### EXERCISE DESCRIPTION
In the entries below, find the line with "OpenStreetMap (114, 1523)" and print exactly every line from there up to and including the line with "QUOTE (49, 2494)", with no other lines.

### DATA FOR REVIEW
# # # #

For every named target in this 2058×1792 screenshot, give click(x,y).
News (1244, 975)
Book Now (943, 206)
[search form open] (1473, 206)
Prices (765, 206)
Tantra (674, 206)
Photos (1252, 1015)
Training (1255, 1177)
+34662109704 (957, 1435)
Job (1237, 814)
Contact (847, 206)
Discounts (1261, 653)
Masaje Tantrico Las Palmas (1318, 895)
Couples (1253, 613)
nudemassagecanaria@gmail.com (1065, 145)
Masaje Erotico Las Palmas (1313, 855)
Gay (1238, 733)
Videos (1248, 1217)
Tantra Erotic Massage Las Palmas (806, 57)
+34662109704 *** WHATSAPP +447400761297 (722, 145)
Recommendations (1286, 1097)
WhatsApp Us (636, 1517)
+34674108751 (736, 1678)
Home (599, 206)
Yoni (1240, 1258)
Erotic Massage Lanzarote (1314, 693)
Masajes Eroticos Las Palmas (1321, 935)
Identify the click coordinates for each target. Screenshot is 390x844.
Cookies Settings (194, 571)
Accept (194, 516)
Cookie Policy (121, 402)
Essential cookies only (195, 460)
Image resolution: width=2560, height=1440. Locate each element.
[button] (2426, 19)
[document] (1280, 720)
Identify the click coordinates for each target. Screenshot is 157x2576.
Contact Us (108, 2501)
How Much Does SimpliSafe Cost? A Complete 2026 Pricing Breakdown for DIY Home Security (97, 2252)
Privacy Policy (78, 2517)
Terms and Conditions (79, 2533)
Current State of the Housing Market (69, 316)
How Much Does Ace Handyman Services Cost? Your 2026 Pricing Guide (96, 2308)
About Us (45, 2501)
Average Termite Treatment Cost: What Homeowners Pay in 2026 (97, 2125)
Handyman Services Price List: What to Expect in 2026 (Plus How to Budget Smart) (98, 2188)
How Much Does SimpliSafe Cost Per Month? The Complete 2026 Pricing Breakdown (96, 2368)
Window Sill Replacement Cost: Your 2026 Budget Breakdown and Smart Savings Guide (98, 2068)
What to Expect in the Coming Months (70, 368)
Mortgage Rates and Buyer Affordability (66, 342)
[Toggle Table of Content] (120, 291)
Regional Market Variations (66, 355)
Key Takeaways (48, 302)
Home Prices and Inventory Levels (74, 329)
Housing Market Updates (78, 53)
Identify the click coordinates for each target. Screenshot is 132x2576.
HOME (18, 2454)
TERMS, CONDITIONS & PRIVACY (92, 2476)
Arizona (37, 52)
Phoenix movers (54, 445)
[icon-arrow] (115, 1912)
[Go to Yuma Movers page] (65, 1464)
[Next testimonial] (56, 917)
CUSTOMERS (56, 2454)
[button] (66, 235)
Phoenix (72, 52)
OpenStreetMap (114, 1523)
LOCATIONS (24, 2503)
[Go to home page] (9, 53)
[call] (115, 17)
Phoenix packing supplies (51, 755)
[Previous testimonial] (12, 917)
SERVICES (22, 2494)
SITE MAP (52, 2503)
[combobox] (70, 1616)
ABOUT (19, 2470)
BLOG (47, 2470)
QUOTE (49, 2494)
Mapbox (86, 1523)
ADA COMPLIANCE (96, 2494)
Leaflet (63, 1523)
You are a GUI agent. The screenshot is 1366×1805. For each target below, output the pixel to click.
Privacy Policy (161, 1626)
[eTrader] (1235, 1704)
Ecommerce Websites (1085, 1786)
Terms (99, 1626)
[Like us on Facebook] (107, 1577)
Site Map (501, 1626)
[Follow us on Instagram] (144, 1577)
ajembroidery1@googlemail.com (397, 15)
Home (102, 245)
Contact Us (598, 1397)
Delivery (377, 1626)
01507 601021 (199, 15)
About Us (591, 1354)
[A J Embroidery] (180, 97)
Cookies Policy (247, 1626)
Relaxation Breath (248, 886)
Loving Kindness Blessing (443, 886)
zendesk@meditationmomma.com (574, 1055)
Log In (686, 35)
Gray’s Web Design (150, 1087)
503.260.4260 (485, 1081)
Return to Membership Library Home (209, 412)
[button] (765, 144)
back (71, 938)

# # # #

### RESULT
OpenStreetMap (114, 1523)
LOCATIONS (24, 2503)
[Go to home page] (9, 53)
[call] (115, 17)
Phoenix packing supplies (51, 755)
[Previous testimonial] (12, 917)
SERVICES (22, 2494)
SITE MAP (52, 2503)
[combobox] (70, 1616)
ABOUT (19, 2470)
BLOG (47, 2470)
QUOTE (49, 2494)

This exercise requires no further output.